## DATASET ENTRIES
________

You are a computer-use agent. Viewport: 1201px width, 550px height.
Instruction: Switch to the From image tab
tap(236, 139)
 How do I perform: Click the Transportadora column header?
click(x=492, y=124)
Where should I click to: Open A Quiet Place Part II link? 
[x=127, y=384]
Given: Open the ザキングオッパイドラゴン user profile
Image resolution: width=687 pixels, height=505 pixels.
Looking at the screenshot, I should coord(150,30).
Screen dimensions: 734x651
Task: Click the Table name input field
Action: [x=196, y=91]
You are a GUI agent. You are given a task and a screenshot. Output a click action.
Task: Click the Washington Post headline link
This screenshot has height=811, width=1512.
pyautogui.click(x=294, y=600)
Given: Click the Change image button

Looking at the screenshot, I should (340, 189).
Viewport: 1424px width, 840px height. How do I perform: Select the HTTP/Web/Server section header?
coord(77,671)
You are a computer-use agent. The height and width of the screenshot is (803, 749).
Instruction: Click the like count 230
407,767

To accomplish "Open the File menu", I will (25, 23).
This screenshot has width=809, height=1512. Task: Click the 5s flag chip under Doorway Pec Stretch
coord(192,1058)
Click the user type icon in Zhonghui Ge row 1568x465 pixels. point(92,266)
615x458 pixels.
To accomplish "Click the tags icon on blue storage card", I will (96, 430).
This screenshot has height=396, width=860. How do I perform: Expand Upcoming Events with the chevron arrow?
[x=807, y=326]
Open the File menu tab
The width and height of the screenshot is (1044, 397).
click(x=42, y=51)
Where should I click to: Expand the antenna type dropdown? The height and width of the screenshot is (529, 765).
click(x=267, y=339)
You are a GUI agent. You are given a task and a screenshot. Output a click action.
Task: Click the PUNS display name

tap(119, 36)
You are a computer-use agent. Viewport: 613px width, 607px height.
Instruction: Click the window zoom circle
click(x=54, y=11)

________

## WHAT TO PRODUCE
The line with "This screenshot has height=396, width=860.", the last line of the data above, and every line between them should be duplicated exactly, with nothing else.

## TASK RESPONSE
This screenshot has height=396, width=860. How do I perform: Expand Upcoming Events with the chevron arrow?
[x=807, y=326]
Open the File menu tab
The width and height of the screenshot is (1044, 397).
click(x=42, y=51)
Where should I click to: Expand the antenna type dropdown? The height and width of the screenshot is (529, 765).
click(x=267, y=339)
You are a GUI agent. You are given a task and a screenshot. Output a click action.
Task: Click the PUNS display name

tap(119, 36)
You are a computer-use agent. Viewport: 613px width, 607px height.
Instruction: Click the window zoom circle
click(x=54, y=11)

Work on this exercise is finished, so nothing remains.